> From: Jason Bertoch [mailto:[email protected]]
> Sent: Wednesday, May 26, 2010 3:34 PM
> On 2010/05/25 7:02 PM, Karsten Bräckelmann wrote:
> > On Wed, 2010-05-26 at 10:35 +1200, Jason Haar wrote:
> >
> > Not as far as ok_locales and the respective CHARSET_FARAWAY rules are
> > concerned, IIRC. They have been written long ago to trigger on the
> > char-sets used. They don't detect the char-set based on the actual
> > payload.
> >
>
> So where does that leave us? With the need for an update or addition
> to
> the FARAWAY rules? Also, what's the deal with normalize_charset? Can
> that have any impact on these cases where language/locale isn't
> detected?
Jason, I may be completely wrong, but this is what I get grepping
'normalize_charset' in 3.3.1:
Util/DependencyInfo.pm: desc => 'If you plan to use the normalize_charset
config setting to detect
Conf.pm:=item normalize_charset ( 0 | 1) (default: 0)
Conf.pm: setting => 'normalize_charset',
Conf.pm: $self->{parser}->lint_warn("config: normalize_charset
requires Perl 5.8.5 or later");
Conf.pm: $self->{parser}->lint_warn("config: normalize_charset
requires HTML::Parser 3.46 or later");
Conf.pm: $self->{parser}->lint_warn("config: normalize_charset
requires Encode::Detect");
Conf.pm: $self->{parser}->lint_warn("config: normalize_charset
requires Encode");
Conf.pm: $self->{normalize_charset} = 1;
You may see {normalize_charset} can be set. But... where is it used, then?

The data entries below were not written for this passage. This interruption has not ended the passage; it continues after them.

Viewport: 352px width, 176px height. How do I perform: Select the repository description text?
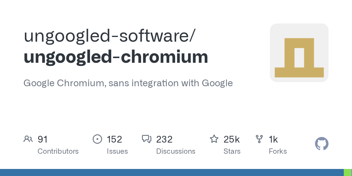click(128, 83)
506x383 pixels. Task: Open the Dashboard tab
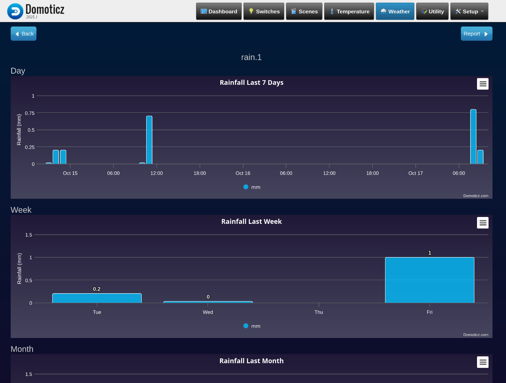219,12
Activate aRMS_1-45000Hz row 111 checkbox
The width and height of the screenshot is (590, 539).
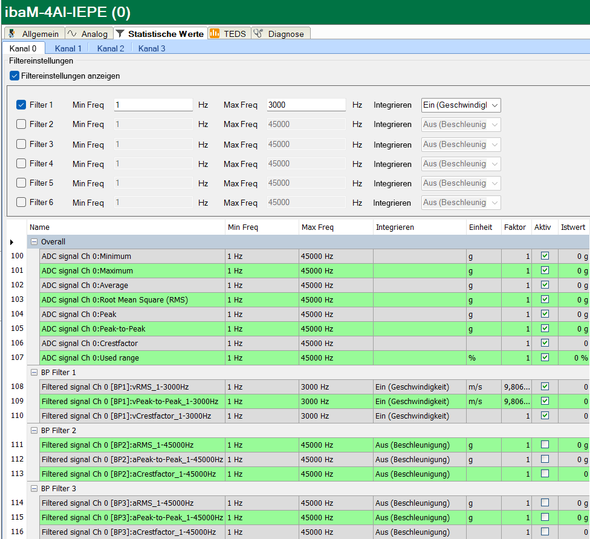point(545,445)
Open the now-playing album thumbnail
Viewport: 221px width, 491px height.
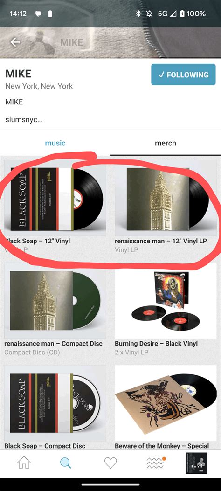point(196,463)
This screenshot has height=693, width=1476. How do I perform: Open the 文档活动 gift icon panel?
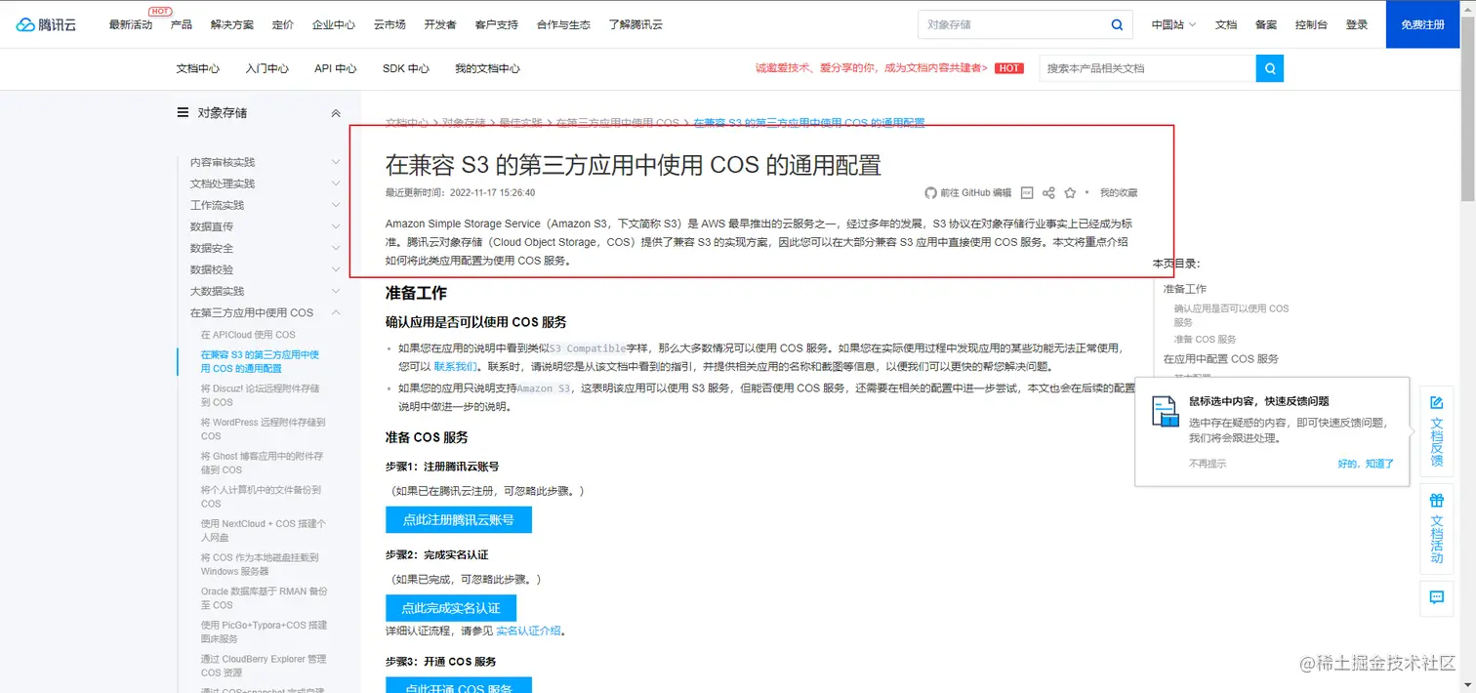1435,527
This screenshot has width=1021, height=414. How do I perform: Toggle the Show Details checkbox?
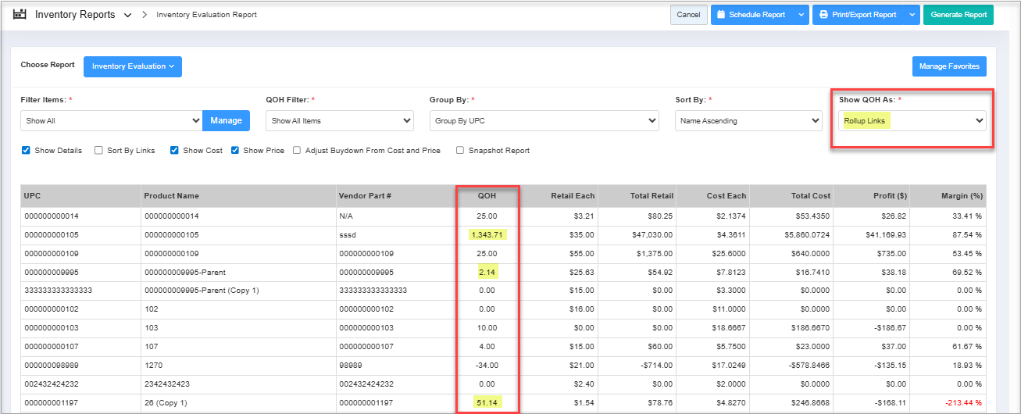tap(27, 151)
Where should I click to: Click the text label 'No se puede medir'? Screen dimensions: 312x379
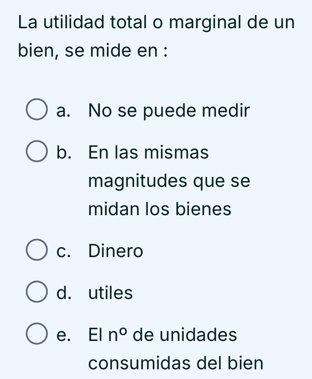point(170,110)
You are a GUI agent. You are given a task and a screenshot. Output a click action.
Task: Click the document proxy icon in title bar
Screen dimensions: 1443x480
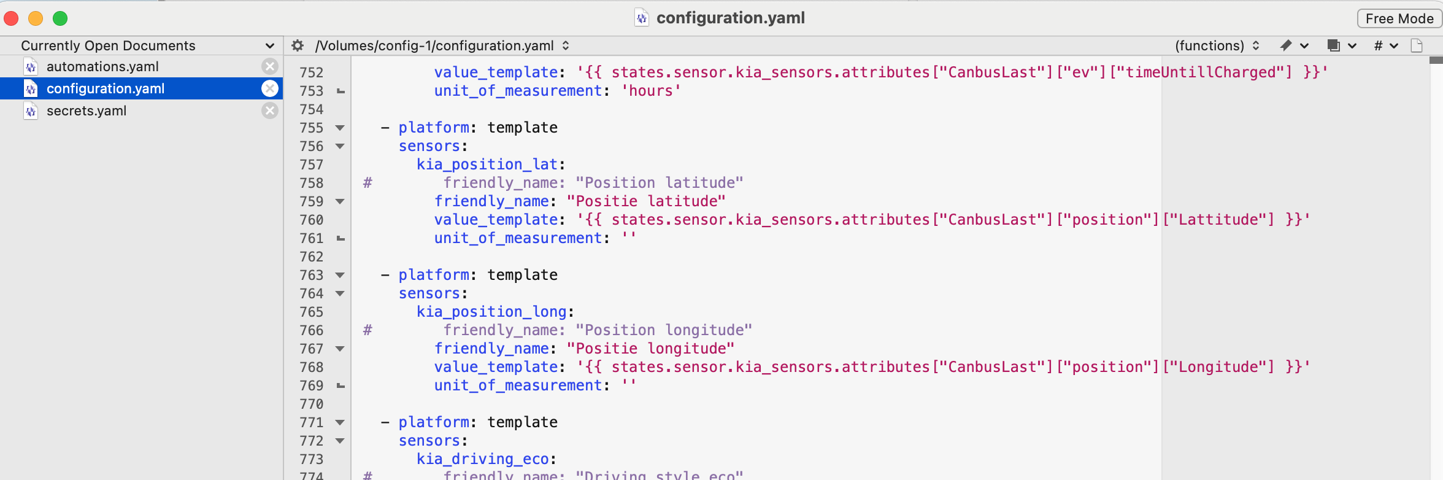[x=641, y=18]
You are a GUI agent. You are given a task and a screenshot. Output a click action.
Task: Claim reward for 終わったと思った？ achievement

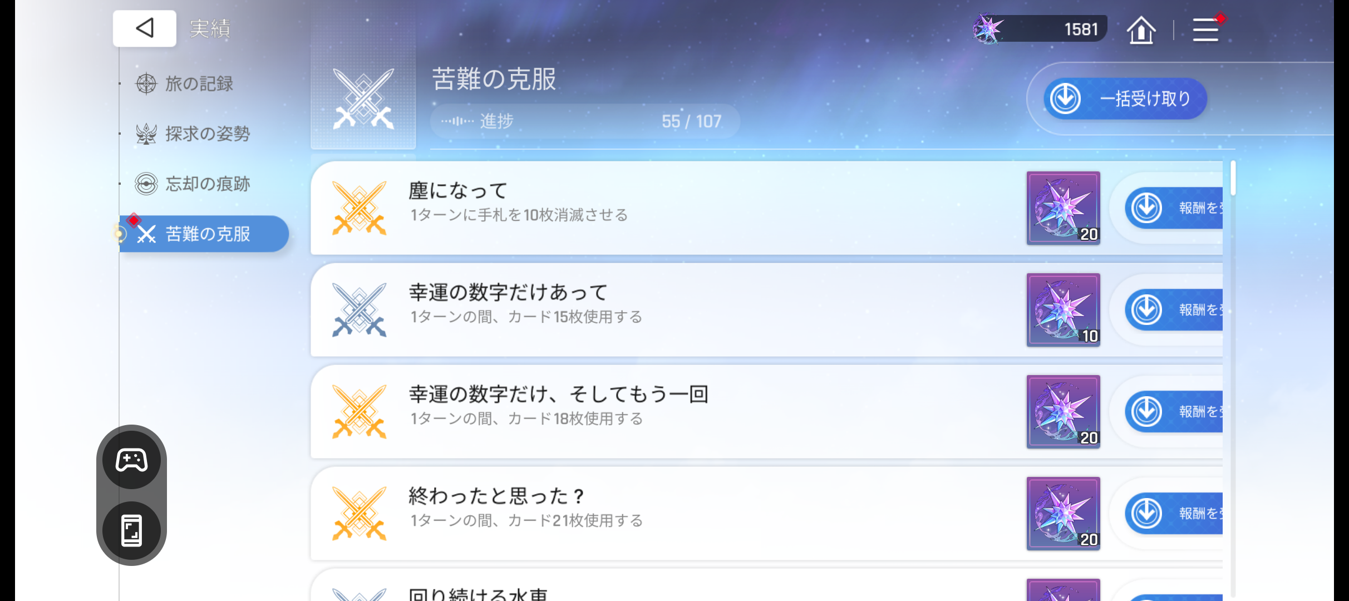1174,514
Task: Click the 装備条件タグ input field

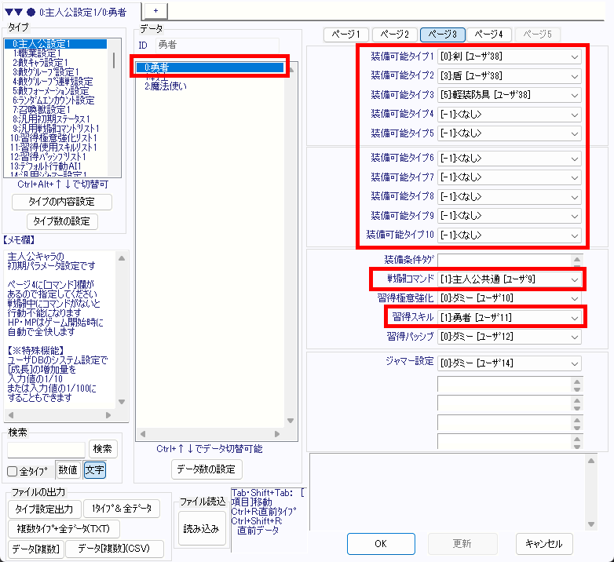Action: pyautogui.click(x=510, y=260)
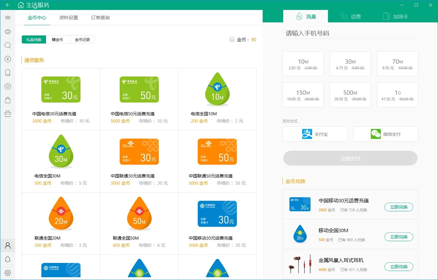Click the user profile icon in the sidebar
The height and width of the screenshot is (280, 438).
pos(8,246)
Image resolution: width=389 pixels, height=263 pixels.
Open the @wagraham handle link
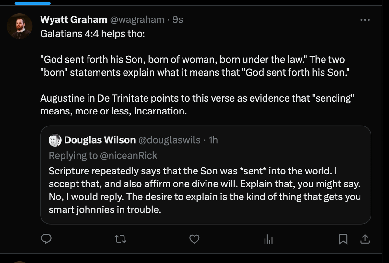[137, 20]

It may be it is used in a way I can't catch with grep, tough...
Anyway, according to perldoc, normalize_charset would "allow detecting the
character set" used in a text content (which I believe is what you are looking
for) and eventually convert the text to unicode.
Now, to me the encoding detection phase is probably less than an issue here,
because a wrong encoding specified in the content's header would impair
readability of the spam text by the recipient, which is counter-productive to
spammers. So, the really used encoding is probably always specified in the
header and you may use it to score mail with foreign encodings right now.
I don't believe this is going to make any difference anyway, since nowadays
most legit mail *and* spam are moving toward utf-8 (which is probably the same
encoding used in the sample you supplied). You would end having a less than
useful rule, then.
You instead may want to guess the *language* used. Textcat is the reply if you
are looking for this. But please note its algorithm is a statistic approach to
the language detection problem: it often detects a text as being in more than
one language, especially when the sample is too short and/or when it is too
"polluted" with foreign or (intentionally) mistyped words.
Regards,
Giampaolo